### Estratto della pagina:

··········

Desiderando abitare alcuni sostantivi inusuali i quali, nondimeno, vivono nella nostra amata lingua italiana e possono avere un retro-significato riparativo-generativo, proviamo a cimentarci con isolitudine.

Sfogliamo, immediatamente, il Treccani on-line e troviamo: «condizione esistenziale propria di chi vive o è cresciuto in un’isola, in senso letterale o più raramente metaforico». Senza nulla togliere al valore dei primi significati segnalati, noi siamo interessati alla metaforica valenza del termine.

Il neologismo isolitudine gode di almeno una duplice paternità: il poeta cubano Guillermo Cabrera Infante (1929-2005) e lo scrittore, poeta ed aforista italiano Gesualdo Bufalino (1920-1996).

L’etimo salda isola e solitudine, entrambe di nobile stirpe latina: ìnsula e solitudinem. Nonostante l’istantanea assonanza, e come tale risuona nella nostra mente, in realtà sono falsi parenti. Mentre isola giunge a noi procedendo da in a cui si avvicina solum, mare includente, solo solitudine, chiedo venia per il raddoppio cacofonico, avanza dall’aggettivo solus.

Approdiamo, quindi, al senso metaforico.

Isolitudine è una ripercussione emotiva la quale fa diventare, noi stessi, isola nell’isola di noi stessi. Siamo difronte a quello che il filosofo Massimo De Carolis definisce “paradosso antropologico” costitutivo della natura umana.

Una spinta centripeta ed una centrifuga incedono nella nostra interiorità.

Mentre la prima vuole circoscrivere un rifugio portuale rasserenante, la seconda vuole salpare verso il mare aperto.

Entrambe eccedenti in ambiguità; entrambe essenziali.

Isolitudine è una sorta di Giano bifronte che dimora l’essere della persona.

Quando rientriamo in noi stessi, i fatti che abbiamo esperito diventano rappresentazioni dando vita a quegli scenari i quali costituiscono o ri-costruiscono il nostro intimo mondo simbolico: è la nostra partenza o ri-partenza.

Persino una profonda inquietudine può diventare un imprevedibile potenzialità.

Già il caro filosofo Ludwig Wittgenstein, alla proposizione n. 2.1 del suo Tractatus logico-philosophicus (1921) sosteneva che: «noi ci facciamo immagini dei fatti» e, proseguendo, rinforzava, alla 2.12: «l’immagine è un modello della realtà» per concludere, alla 2.141, con: «l’immagine è un fatto».

··········

### Righe del dataset:
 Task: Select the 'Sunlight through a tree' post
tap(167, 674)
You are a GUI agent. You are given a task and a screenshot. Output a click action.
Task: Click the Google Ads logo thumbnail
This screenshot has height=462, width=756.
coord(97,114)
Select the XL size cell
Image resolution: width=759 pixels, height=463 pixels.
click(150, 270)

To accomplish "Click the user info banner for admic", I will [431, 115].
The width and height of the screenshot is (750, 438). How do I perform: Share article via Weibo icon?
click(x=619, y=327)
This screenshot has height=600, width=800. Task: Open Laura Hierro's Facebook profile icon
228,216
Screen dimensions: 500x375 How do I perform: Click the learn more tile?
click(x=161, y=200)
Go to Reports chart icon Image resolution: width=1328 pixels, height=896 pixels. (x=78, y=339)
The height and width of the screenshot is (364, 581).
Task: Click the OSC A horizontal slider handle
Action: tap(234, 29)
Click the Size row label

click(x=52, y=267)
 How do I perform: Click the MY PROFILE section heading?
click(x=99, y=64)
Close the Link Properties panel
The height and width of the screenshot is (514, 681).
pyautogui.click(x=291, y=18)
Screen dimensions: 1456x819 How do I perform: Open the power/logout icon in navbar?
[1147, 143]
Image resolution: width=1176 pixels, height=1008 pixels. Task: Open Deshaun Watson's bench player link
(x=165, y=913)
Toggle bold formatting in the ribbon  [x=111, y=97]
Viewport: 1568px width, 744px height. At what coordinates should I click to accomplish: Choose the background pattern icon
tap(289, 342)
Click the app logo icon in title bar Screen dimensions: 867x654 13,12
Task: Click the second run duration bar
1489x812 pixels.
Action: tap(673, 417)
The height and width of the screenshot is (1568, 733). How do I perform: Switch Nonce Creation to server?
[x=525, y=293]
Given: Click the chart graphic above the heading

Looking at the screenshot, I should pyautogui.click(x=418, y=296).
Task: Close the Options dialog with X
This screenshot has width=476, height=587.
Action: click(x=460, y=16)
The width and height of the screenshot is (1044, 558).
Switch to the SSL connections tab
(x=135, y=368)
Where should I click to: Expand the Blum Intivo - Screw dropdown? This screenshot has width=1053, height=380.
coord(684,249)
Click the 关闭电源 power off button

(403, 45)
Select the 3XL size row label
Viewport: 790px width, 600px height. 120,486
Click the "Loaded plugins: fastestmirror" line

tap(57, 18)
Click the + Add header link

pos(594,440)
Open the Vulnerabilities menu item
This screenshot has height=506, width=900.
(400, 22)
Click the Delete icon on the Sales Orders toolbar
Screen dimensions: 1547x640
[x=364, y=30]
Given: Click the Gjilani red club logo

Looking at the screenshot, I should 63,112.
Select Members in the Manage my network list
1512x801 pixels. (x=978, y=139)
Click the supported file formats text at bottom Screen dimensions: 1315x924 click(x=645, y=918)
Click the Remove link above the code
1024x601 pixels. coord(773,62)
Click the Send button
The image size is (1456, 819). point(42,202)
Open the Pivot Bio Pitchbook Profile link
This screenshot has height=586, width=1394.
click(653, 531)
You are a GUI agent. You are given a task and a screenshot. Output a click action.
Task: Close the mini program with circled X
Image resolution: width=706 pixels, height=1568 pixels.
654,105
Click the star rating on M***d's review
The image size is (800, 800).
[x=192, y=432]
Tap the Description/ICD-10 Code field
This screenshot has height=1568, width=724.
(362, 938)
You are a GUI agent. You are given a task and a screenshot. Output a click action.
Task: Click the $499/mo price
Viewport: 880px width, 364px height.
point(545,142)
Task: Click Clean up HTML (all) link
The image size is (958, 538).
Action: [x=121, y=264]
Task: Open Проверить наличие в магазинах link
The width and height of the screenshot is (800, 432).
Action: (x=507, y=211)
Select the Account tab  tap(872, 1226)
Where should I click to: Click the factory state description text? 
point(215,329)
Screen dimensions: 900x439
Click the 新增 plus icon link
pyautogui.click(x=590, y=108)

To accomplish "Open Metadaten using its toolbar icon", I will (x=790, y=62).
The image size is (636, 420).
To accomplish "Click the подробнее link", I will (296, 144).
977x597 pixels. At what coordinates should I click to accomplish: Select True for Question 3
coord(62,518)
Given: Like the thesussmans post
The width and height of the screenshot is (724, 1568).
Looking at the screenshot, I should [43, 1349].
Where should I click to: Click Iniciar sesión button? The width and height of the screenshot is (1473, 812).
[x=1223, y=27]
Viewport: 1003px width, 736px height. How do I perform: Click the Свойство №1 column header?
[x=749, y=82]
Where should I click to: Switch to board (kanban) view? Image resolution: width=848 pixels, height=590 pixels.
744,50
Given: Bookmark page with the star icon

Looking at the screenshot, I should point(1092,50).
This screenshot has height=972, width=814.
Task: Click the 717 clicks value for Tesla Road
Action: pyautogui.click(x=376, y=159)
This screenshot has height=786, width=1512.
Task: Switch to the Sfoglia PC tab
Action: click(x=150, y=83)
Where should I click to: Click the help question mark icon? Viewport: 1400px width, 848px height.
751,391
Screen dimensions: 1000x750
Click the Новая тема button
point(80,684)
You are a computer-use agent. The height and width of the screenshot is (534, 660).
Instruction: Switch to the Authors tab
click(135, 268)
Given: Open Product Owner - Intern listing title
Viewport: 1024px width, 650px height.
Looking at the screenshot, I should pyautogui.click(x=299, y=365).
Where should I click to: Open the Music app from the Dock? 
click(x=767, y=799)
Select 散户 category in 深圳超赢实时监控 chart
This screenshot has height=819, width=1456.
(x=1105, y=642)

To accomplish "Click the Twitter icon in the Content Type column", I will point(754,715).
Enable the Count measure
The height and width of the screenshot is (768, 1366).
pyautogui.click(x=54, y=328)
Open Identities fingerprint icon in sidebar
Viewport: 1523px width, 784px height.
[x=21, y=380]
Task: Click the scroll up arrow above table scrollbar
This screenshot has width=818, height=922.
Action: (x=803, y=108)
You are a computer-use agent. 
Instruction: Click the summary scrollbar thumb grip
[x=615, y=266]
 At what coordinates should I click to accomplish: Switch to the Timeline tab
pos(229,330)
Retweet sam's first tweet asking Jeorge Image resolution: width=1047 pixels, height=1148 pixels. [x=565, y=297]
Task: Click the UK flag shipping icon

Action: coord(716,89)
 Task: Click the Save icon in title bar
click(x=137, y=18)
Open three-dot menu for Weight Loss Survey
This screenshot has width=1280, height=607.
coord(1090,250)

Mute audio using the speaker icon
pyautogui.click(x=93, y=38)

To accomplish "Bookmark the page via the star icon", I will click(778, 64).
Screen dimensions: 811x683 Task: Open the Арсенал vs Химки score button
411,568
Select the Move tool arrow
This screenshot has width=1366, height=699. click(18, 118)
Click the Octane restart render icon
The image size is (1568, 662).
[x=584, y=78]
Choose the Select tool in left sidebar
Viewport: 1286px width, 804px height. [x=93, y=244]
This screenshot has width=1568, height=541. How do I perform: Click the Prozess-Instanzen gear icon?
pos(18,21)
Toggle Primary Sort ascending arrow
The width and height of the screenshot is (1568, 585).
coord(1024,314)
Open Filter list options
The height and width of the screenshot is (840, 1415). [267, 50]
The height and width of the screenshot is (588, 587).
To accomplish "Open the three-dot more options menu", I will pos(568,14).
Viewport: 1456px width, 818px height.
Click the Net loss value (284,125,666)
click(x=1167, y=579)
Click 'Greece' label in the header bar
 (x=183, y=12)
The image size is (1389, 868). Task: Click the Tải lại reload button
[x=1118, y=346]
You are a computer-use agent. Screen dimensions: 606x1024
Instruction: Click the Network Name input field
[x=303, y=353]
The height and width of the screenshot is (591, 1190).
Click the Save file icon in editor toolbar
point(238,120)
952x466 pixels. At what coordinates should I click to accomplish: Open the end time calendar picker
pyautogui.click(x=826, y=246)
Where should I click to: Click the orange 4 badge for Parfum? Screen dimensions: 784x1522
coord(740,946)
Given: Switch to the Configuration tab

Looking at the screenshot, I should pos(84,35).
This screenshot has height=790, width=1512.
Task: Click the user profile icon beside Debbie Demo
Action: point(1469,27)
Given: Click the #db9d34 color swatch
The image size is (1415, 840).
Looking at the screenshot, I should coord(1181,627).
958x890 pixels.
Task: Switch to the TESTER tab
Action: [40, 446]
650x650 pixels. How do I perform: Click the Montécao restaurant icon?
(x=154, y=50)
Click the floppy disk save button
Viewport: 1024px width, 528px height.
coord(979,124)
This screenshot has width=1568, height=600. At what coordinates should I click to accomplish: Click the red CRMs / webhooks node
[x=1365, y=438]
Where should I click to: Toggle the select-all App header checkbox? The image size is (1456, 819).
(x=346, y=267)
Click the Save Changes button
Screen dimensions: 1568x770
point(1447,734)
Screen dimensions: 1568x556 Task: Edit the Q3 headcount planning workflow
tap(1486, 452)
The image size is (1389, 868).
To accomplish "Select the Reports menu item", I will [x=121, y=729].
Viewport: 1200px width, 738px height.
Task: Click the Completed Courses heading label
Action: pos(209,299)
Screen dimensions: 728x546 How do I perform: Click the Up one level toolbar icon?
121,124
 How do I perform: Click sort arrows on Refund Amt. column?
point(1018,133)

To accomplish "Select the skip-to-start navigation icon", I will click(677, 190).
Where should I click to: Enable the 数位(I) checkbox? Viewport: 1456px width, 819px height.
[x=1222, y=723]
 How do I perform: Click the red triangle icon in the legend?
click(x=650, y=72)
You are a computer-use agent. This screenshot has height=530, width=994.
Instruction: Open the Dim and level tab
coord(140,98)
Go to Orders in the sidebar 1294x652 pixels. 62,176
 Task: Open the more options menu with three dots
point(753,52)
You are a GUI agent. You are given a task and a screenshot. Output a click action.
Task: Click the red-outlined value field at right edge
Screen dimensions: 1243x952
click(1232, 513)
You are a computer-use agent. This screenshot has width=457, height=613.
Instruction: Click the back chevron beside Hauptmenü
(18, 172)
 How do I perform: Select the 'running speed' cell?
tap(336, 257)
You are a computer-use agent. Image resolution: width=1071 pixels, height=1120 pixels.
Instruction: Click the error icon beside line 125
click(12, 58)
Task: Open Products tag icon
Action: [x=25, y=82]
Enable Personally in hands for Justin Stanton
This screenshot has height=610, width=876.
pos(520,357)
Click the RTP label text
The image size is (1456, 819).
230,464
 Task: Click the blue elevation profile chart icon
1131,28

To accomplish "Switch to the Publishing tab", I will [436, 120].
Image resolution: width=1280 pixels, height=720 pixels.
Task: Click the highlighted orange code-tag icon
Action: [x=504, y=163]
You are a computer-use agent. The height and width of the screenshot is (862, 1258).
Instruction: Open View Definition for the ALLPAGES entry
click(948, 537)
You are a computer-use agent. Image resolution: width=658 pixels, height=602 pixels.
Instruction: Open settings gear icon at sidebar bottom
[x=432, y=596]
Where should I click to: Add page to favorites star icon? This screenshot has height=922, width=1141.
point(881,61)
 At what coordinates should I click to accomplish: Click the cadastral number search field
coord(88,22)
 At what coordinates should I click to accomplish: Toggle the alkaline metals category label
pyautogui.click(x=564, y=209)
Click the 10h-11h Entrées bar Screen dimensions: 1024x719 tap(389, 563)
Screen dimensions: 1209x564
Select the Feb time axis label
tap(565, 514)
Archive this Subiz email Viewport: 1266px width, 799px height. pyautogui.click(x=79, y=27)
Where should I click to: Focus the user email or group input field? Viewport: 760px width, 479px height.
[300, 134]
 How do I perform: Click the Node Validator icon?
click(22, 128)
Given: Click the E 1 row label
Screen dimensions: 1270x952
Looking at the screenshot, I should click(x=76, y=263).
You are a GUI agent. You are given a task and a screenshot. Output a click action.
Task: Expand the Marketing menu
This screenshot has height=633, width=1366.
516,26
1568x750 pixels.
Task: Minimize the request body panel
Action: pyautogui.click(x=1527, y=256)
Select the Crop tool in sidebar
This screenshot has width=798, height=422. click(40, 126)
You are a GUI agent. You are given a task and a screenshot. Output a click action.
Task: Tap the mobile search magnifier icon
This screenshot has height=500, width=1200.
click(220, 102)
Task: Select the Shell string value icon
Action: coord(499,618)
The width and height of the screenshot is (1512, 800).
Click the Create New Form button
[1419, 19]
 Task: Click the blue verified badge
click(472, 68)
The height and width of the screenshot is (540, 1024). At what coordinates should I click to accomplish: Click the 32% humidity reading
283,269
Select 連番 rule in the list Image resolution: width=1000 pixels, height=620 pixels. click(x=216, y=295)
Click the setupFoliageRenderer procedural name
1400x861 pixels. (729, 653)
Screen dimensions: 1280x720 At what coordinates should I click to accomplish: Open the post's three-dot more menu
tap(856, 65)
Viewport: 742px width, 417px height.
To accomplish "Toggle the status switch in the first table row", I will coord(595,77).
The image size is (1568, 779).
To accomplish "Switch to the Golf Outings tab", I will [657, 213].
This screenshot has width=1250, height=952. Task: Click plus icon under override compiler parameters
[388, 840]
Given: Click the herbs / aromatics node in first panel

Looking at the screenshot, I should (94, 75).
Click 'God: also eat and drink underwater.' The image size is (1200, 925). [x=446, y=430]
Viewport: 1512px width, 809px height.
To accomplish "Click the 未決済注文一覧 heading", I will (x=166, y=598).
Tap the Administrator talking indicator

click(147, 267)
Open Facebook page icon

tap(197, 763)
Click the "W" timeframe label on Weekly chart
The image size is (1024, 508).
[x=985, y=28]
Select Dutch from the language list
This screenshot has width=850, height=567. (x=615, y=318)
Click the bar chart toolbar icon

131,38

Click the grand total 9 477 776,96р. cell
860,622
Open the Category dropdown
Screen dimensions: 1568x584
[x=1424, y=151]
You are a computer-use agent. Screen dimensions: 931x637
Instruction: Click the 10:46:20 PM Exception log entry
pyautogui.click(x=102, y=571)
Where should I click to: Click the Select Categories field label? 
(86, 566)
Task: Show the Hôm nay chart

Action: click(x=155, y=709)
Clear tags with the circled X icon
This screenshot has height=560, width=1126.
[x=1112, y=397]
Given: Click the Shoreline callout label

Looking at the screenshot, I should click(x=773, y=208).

··········

### Consegne dell'esercizio:
**1)** Ricopia senza modifiche le righe del dataset, dalla prima fino a quella che contiene "click(x=619, y=327)", compresa.
**2)** Scrivi il seguito del testo sull'isolitudine, riprendendo dopo la sua ultima frase.

### Soluzioni qui sotto:
**1)**
 Task: Select the 'Sunlight through a tree' post
tap(167, 674)
You are a GUI agent. You are given a task and a screenshot. Output a click action.
Task: Click the Google Ads logo thumbnail
This screenshot has height=462, width=756.
coord(97,114)
Select the XL size cell
Image resolution: width=759 pixels, height=463 pixels.
click(150, 270)

To accomplish "Click the user info banner for admic", I will [431, 115].
The width and height of the screenshot is (750, 438). How do I perform: Share article via Weibo icon?
click(x=619, y=327)

**2)**
Azzardiamo un’ermeneutica: noi possiamo immaginare di essere soli, in realtà non lo siamo mai.

In alternanza di attenzione, come segnalazione dell’inganno che accompagna la vita o della consapevolezza viva dell’ontologia relazionale esistenziale, il filosofo Herbert Marcuse (1898-1979) e lo scrittore, monaco cristiano statunitense, Thomas Merton (1915-1968), sono sempre contemporanei.

Il primo, con il suo L’uomo a una dimensione (titolo originale: One-Dimensional Man: Studies in the Ideology of Advanced Industrial Society), un testo del 1964, ricorda a noi come non si debba mai abbandonare l’esercizio del pensiero critico – prima di tutto proprio rientrando in noi stessi – per evitare l’accettazione supina dell’unidimensionalità che «qualcuno» vorrebbe, cripticamente o esplicitamente, imporci.

Il secondo, con il saggio del 1955 Nessun uomo è un’isola (titolo originale: No Man Is an Island), rammenta, sempre a noi, che ogni essere umano è costitutivamente partecipe al e del destino dell’intera umanità: l’uomo è sempre una parte, decisamente significativa, di un tutto relazionato in modo ininterrotto.

Thomas Merton è fermamente convinto che la realizzazione di ogni nostra attività è, di fatto, una scelta relazionale fatta per gli altri, con loro e, quindi, anche da loro. E, per reciprocità, ciò che gli altri fanno a noi è fatto in noi e diventa fatto da noi e per noi. Ciò nonostante, ad ognuno di noi rimane la responsabilità della parte che lui stesso opera nella e per la vita dell’intera società.

Da queste intense riflessioni, sinteticamente, cosa possiamo recepire: che si è fertili e generativi stando sul confine del duplice desiderio che marca il nostro centripetismo ed il nostro centrifughismo quotidiani, senza obliare l’uno o l’altro polo del nostro essere personale e senza evadere dalla realtà stessa.